Tuesday, April 22, 2008

the Basics

in my experience, in order to de-Mystify the whole process of playing guitar,
so that playing becomes enjoyable and understandable,
here's what you've got to know...

the way to approach guitar is to find similarities and patterns in everything that you play.
I've been playing for a couple of decades, so i can show you what those similarities and patterns are and how they apply to the music that you want to play. here's the basics; use this as a check list for when you take lessons. you can get more in-depth info about these basics on my Piczo site as well.

  • the Musical Alpahabet - like the regular alphabet, except it starts over after G, and you've got sharps (#) and flats (b) in between these notes

  • where these notes are on the guitar - easy patterns to learn this - the strings are Eat A Darn Good Breakfast Everyday. the 3rd -5th-7th frets of the E and A strings are
    [E]-->G, A, B, and [A]---> C, D, E (corn Dog Extravegazna) --- from there you can use disco Octaves and other fun-sounding strategies to find the notes on the guitar, until you just know them like the back of your hand.

  • the Major Scale - it's the backbone of all music in the western hemisphere; it's the tools you use to build a song, whether it be pop, rock, jazz, country, blues, funk, classical, wutever, and weirdly enuff, it's the same as the Minor Scale (but just starts on a different note). it's the do-re-me-fa-so-la-ti-do scale. [enjoy that link :-D]
i can show you 5 different ways to play this scale (and it works in every key), so that, if you memorize just 5 patterns, you can play every major and minor and many more scales all the way up and down the neck of the guitar; pretty useful for composing, solo-ing, improvising, and understanding.

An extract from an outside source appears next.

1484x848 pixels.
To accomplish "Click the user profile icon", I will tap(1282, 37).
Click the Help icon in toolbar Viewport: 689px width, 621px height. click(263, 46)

  • Chords - start with open chords C-A-G-E-D
learn those "open" chords as Majors, Minors, and Dominant
(in other words, learn C major, C minor, C dominant (a.k.a. C7).,
A major, A minor, A dominant, etc..etc...)
-then you can learn to "transfer" those chords using "bar" chords. if you can play C, A, G, E, and D as majors, minors, and dominants, you've got the key to playing along with virtually any song on the radio, iTunes, youTube, etc... because they are based on Harmonized Major Scales.

  • Harmonized Major Scale - this is playing a Major Scale with chords

so now there are lots of other things to learn on the guitar, like arpeggios, pentatonic scales (which are just simpler versions of the major scale), how to use modes, other types of scales (the only other scale that is popular in our culture is the HarmonicMinorScale, and it will remind you of an Egyptian or Spanish style anyway.

you can get more in-depth info about these basics on my Piczo site as well.

*********
but the most important thing is to enjoy playing and to learn songs/styles that inspire you and play these songs with people and entertain other people with them.

a good teacher can patiently help you do this.

i've seen someone take a week to learn his very 1st song, and i've also seen it take close to a year for others, it depends on your understanding of music and how consistently you practice.

i recommend taking lessons once or twice per week and practicing about 15 minutes per day. if you get inspired and want to go longer, great. but as long as you are going at least 15 minutes, every day and it becomes a habit, you'll build some muscle memory and before long you'll be playing for hours at a time without even wondering where the time went.